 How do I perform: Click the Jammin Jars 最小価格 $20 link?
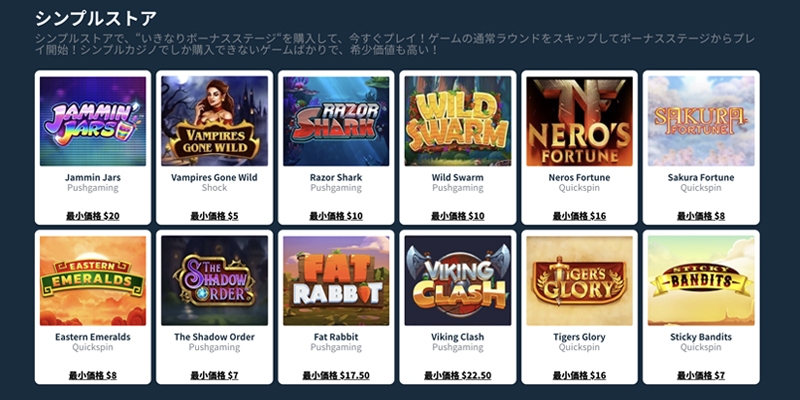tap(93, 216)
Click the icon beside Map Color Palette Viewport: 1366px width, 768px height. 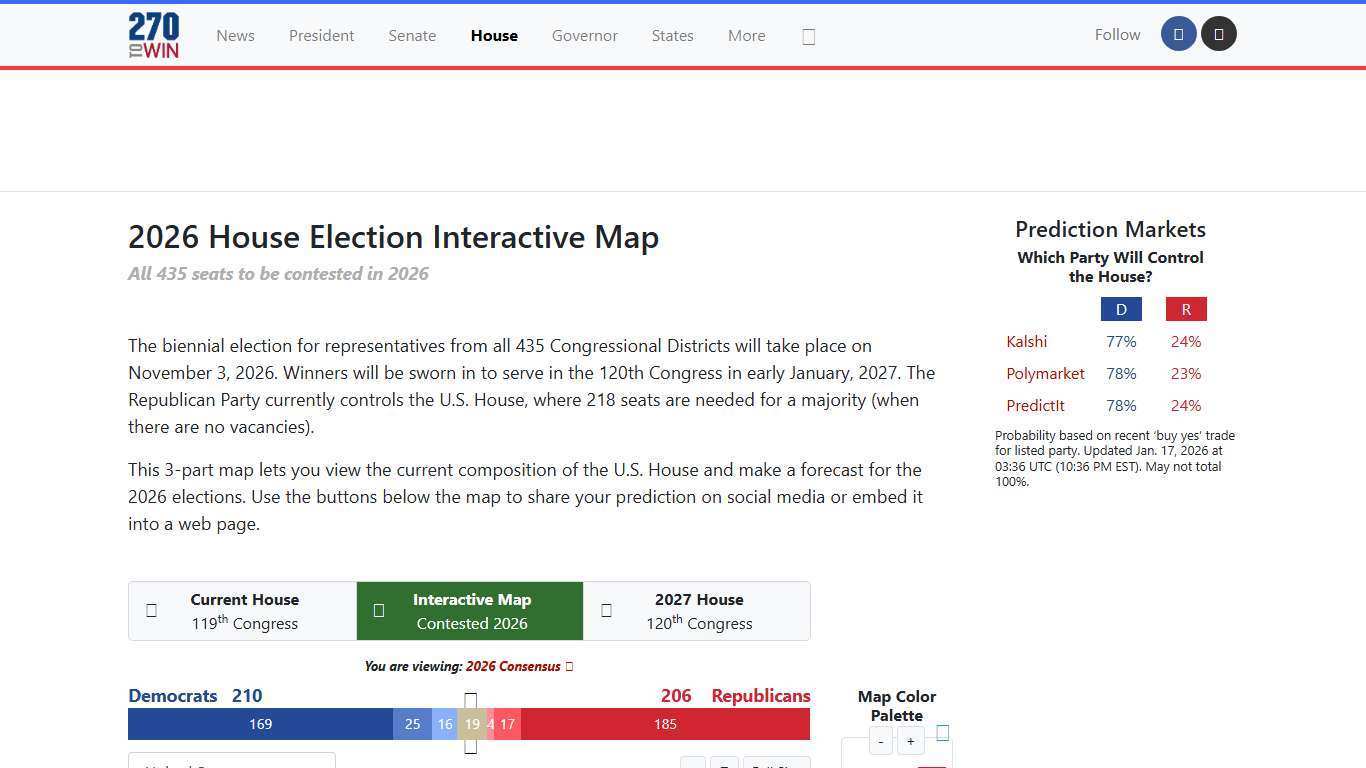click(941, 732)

* * *

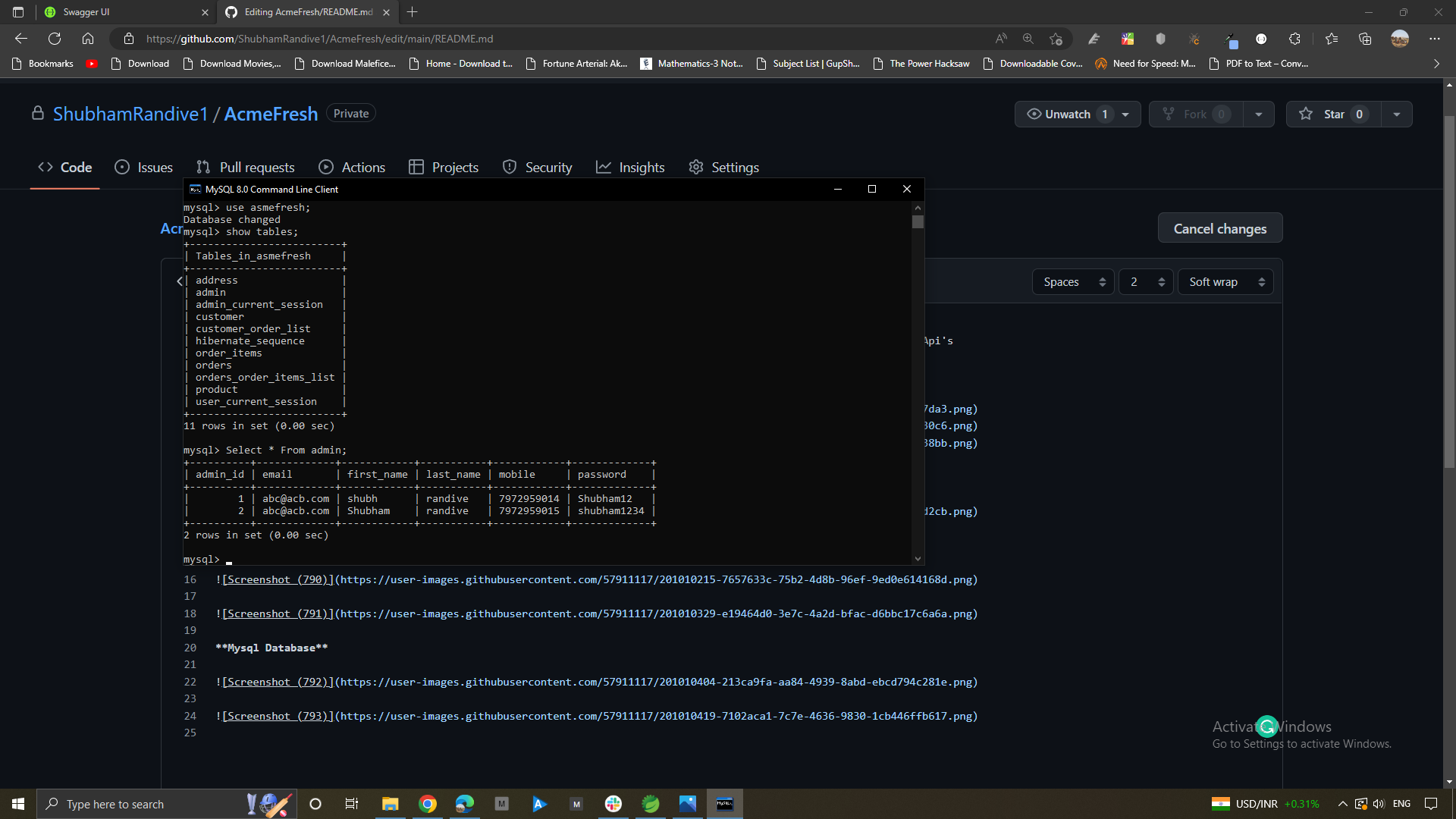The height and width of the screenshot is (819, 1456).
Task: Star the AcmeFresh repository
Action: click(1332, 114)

What you should do -
Could you recast the material from the line holding "The height and" through the line holding "Action: click(1332, 114)", inclusive, as a Markdown table with a Row column numbering each line and a Line column giving its text? Skip blank lines and leave the pictures out.

Written response -
| Row | Line |
|---|---|
| 1 | The height and width of the screenshot is (819, 1456). |
| 2 | Task: Star the AcmeFresh repository |
| 3 | Action: click(1332, 114) |